:: Data entries ::
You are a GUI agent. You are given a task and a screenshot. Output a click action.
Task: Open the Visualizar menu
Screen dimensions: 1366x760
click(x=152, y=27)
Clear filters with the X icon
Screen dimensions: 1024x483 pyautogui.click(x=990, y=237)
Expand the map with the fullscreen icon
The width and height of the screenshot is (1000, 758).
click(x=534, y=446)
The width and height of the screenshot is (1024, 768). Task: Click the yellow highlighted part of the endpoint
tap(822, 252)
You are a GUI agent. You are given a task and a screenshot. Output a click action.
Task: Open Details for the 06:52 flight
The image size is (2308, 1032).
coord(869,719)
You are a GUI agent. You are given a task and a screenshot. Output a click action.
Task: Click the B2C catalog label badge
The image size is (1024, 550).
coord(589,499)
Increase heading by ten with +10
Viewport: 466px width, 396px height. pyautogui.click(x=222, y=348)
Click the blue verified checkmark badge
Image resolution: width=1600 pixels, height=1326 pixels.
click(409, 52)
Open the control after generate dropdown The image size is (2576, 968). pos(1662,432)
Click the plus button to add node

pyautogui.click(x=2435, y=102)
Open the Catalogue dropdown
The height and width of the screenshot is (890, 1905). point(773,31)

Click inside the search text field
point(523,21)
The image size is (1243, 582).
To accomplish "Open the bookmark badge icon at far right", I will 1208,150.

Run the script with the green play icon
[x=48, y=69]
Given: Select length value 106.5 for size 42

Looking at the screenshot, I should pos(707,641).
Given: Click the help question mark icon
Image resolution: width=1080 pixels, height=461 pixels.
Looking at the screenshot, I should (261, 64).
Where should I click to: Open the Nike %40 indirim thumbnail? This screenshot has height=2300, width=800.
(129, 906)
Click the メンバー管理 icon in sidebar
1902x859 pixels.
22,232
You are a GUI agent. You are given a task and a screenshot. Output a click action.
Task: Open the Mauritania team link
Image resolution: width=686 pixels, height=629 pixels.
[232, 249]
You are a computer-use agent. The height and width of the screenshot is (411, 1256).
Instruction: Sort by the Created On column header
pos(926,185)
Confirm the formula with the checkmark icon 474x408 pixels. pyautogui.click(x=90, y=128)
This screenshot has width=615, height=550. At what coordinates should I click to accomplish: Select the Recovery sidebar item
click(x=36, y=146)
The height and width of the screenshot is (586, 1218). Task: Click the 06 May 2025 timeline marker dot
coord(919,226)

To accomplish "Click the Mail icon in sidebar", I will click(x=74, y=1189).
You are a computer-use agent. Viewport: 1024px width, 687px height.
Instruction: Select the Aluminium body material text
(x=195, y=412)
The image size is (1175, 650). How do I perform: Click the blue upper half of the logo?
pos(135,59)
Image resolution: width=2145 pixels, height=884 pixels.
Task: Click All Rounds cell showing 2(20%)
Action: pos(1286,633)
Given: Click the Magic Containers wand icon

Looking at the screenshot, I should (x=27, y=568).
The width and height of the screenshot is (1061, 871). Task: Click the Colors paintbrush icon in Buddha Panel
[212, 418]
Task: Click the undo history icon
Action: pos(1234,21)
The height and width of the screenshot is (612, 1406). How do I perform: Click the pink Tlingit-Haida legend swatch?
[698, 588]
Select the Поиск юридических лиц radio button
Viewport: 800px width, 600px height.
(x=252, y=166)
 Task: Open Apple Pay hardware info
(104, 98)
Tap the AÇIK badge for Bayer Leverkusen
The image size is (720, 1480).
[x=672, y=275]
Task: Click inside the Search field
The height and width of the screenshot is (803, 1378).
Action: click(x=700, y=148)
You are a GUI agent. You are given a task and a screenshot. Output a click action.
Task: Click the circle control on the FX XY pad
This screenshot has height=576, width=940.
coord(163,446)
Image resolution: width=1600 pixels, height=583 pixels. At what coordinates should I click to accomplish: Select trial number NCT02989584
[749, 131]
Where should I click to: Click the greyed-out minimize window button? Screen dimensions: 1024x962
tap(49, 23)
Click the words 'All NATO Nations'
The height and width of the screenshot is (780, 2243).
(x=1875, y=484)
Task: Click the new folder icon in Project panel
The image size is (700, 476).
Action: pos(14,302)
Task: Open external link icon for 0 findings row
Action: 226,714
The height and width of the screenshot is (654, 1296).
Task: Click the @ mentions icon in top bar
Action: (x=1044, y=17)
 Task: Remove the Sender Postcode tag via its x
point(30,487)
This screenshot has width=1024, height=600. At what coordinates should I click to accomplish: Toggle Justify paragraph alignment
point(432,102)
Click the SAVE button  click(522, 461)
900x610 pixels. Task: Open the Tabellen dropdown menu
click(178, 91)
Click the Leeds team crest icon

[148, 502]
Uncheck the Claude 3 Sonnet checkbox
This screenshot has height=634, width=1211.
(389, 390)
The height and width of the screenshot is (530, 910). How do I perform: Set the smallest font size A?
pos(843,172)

:: WORK REQUEST ::
Quote in full each line from the top of the records above through the line with "Given: Click the help question mark icon"; stop after that line.

:: ANSWER TO THIS PROBLEM ::
You are a GUI agent. You are given a task and a screenshot. Output a click action.
Task: Open the Visualizar menu
Screen dimensions: 1366x760
click(x=152, y=27)
Clear filters with the X icon
Screen dimensions: 1024x483 pyautogui.click(x=990, y=237)
Expand the map with the fullscreen icon
The width and height of the screenshot is (1000, 758).
click(x=534, y=446)
The width and height of the screenshot is (1024, 768). Task: Click the yellow highlighted part of the endpoint
tap(822, 252)
You are a GUI agent. You are given a task and a screenshot. Output a click action.
Task: Open Details for the 06:52 flight
The image size is (2308, 1032).
coord(869,719)
You are a GUI agent. You are given a task and a screenshot. Output a click action.
Task: Click the B2C catalog label badge
The image size is (1024, 550).
coord(589,499)
Increase heading by ten with +10
Viewport: 466px width, 396px height. pyautogui.click(x=222, y=348)
Click the blue verified checkmark badge
Image resolution: width=1600 pixels, height=1326 pixels.
click(409, 52)
Open the control after generate dropdown The image size is (2576, 968). pos(1662,432)
Click the plus button to add node

pyautogui.click(x=2435, y=102)
Open the Catalogue dropdown
The height and width of the screenshot is (890, 1905). point(773,31)

Click inside the search text field
point(523,21)
The image size is (1243, 582).
To accomplish "Open the bookmark badge icon at far right", I will 1208,150.

Run the script with the green play icon
[x=48, y=69]
Given: Select length value 106.5 for size 42

Looking at the screenshot, I should pos(707,641).
Given: Click the help question mark icon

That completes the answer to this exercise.